What needs to be done> Only one stretch of the data below should be repeated: the lines from the line containing "Click the Browse button" through the line containing "Open the Percent Change column filter", inclusive, exactly as they are.

Input for this task>
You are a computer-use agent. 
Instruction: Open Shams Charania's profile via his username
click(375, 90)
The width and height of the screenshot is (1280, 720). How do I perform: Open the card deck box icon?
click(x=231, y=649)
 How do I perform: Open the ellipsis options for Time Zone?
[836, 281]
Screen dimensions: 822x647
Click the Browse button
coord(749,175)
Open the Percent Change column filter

...

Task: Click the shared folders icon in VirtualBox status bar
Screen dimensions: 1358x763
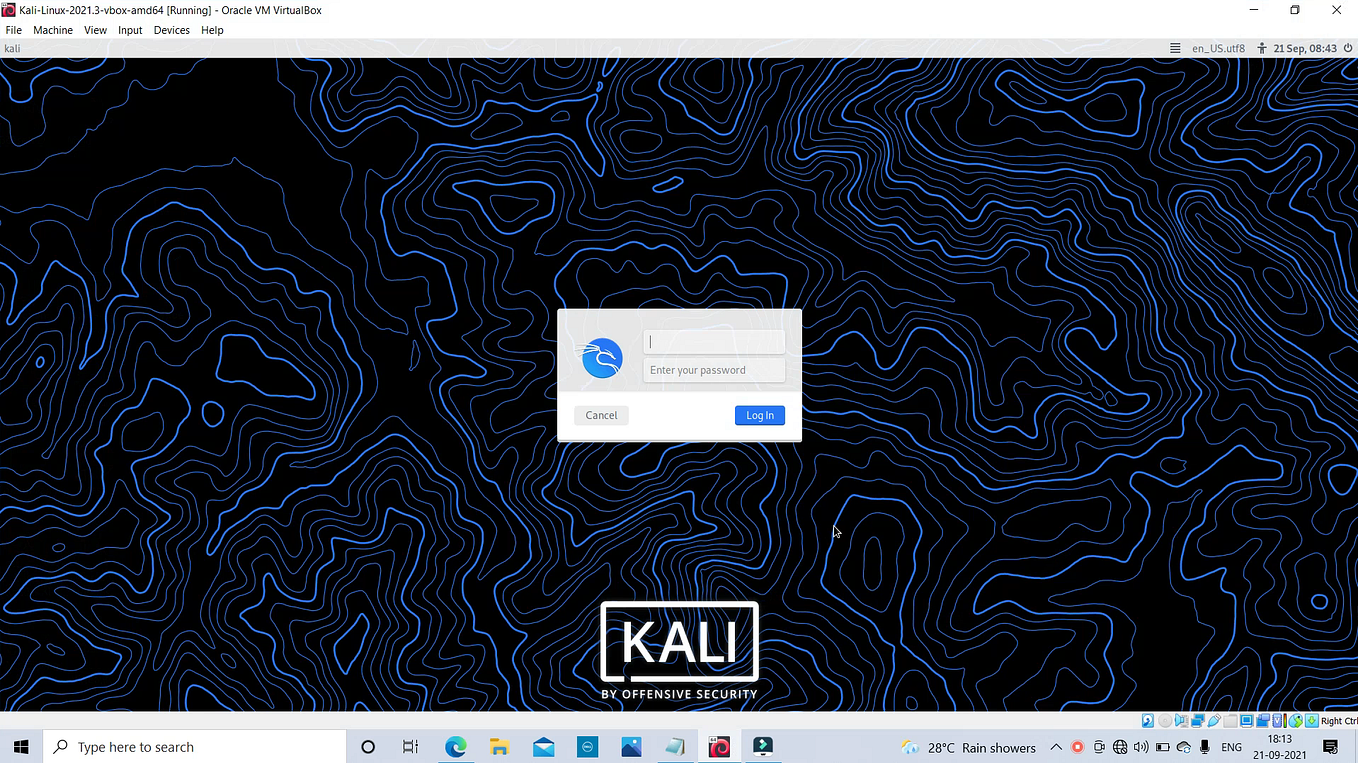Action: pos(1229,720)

==

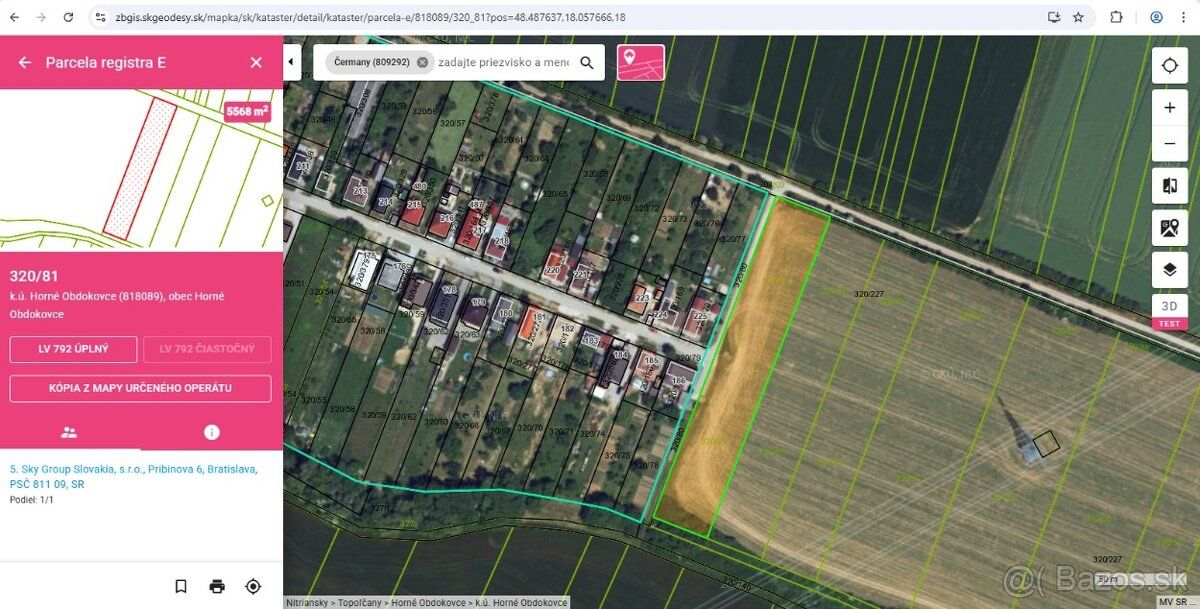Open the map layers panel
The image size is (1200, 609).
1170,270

Exercise response>
Click the Browse button
coord(749,175)
Open the Percent Change column filter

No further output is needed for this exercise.